The problem: Line by line, copy the material below exactly.

Supplied records:
******************************
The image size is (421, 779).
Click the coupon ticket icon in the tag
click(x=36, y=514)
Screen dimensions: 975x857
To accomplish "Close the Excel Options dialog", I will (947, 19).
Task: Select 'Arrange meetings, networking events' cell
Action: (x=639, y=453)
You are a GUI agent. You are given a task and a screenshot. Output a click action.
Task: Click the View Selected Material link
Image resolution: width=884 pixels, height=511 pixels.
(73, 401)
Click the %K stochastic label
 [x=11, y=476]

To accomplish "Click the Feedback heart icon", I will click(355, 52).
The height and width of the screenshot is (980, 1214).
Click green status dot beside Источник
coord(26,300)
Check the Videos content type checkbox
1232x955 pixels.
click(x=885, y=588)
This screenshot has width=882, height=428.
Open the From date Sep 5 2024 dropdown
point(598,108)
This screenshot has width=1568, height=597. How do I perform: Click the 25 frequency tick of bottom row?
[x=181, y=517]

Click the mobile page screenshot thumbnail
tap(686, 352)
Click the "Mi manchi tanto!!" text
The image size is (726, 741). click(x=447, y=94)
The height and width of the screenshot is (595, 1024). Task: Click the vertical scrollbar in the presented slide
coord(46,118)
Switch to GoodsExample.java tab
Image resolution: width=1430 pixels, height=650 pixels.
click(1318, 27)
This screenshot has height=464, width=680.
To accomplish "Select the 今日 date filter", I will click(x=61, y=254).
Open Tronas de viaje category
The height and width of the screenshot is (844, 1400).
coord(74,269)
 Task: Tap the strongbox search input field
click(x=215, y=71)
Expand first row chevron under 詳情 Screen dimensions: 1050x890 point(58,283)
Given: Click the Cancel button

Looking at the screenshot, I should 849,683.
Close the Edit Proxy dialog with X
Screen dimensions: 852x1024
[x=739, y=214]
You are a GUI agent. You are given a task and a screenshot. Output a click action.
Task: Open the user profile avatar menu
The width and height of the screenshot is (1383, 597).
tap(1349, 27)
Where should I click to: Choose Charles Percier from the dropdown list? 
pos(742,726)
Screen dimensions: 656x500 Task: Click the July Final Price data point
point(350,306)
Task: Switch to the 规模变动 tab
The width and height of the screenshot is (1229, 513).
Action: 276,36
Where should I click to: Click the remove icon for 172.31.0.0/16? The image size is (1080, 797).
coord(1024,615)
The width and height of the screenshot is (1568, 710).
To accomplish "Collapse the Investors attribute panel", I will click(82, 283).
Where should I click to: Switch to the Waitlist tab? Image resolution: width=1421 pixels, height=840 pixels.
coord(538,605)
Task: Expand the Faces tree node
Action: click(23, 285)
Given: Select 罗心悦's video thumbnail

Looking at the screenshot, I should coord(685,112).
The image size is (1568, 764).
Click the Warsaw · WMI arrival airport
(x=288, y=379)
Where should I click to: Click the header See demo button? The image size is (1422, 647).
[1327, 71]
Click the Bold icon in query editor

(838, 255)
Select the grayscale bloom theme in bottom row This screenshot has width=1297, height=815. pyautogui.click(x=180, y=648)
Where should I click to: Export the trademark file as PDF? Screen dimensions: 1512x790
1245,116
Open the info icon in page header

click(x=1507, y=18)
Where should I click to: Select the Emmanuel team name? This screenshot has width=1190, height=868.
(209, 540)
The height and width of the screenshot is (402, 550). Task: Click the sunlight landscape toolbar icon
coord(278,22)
******************************
Result:
The image size is (421, 779).
Click the coupon ticket icon in the tag
click(x=36, y=514)
Screen dimensions: 975x857
To accomplish "Close the Excel Options dialog", I will (947, 19).
Task: Select 'Arrange meetings, networking events' cell
Action: (x=639, y=453)
You are a GUI agent. You are given a task and a screenshot. Output a click action.
Task: Click the View Selected Material link
Image resolution: width=884 pixels, height=511 pixels.
(73, 401)
Click the %K stochastic label
 [x=11, y=476]

To accomplish "Click the Feedback heart icon", I will click(355, 52).
The height and width of the screenshot is (980, 1214).
Click green status dot beside Источник
coord(26,300)
Check the Videos content type checkbox
1232x955 pixels.
click(x=885, y=588)
This screenshot has width=882, height=428.
Open the From date Sep 5 2024 dropdown
point(598,108)
This screenshot has width=1568, height=597. How do I perform: Click the 25 frequency tick of bottom row?
[x=181, y=517]

Click the mobile page screenshot thumbnail
tap(686, 352)
Click the "Mi manchi tanto!!" text
The image size is (726, 741). click(x=447, y=94)
The height and width of the screenshot is (595, 1024). Task: Click the vertical scrollbar in the presented slide
coord(46,118)
Switch to GoodsExample.java tab
Image resolution: width=1430 pixels, height=650 pixels.
click(1318, 27)
This screenshot has height=464, width=680.
To accomplish "Select the 今日 date filter", I will click(x=61, y=254).
Open Tronas de viaje category
The height and width of the screenshot is (844, 1400).
coord(74,269)
 Task: Tap the strongbox search input field
click(x=215, y=71)
Expand first row chevron under 詳情 Screen dimensions: 1050x890 point(58,283)
Given: Click the Cancel button

Looking at the screenshot, I should 849,683.
Close the Edit Proxy dialog with X
Screen dimensions: 852x1024
[x=739, y=214]
You are a GUI agent. You are given a task and a screenshot. Output a click action.
Task: Open the user profile avatar menu
The width and height of the screenshot is (1383, 597).
tap(1349, 27)
Where should I click to: Choose Charles Percier from the dropdown list? 
pos(742,726)
Screen dimensions: 656x500 Task: Click the July Final Price data point
point(350,306)
Task: Switch to the 规模变动 tab
The width and height of the screenshot is (1229, 513).
Action: 276,36
Where should I click to: Click the remove icon for 172.31.0.0/16? The image size is (1080, 797).
coord(1024,615)
The width and height of the screenshot is (1568, 710).
To accomplish "Collapse the Investors attribute panel", I will click(82, 283).
Where should I click to: Switch to the Waitlist tab? Image resolution: width=1421 pixels, height=840 pixels.
coord(538,605)
Task: Expand the Faces tree node
Action: click(23, 285)
Given: Select 罗心悦's video thumbnail

Looking at the screenshot, I should coord(685,112).
The image size is (1568, 764).
Click the Warsaw · WMI arrival airport
(x=288, y=379)
Where should I click to: Click the header See demo button? The image size is (1422, 647).
[1327, 71]
Click the Bold icon in query editor

(838, 255)
Select the grayscale bloom theme in bottom row This screenshot has width=1297, height=815. pyautogui.click(x=180, y=648)
Where should I click to: Export the trademark file as PDF? Screen dimensions: 1512x790
1245,116
Open the info icon in page header

click(x=1507, y=18)
Where should I click to: Select the Emmanuel team name? This screenshot has width=1190, height=868.
(209, 540)
The height and width of the screenshot is (402, 550). Task: Click the sunlight landscape toolbar icon
coord(278,22)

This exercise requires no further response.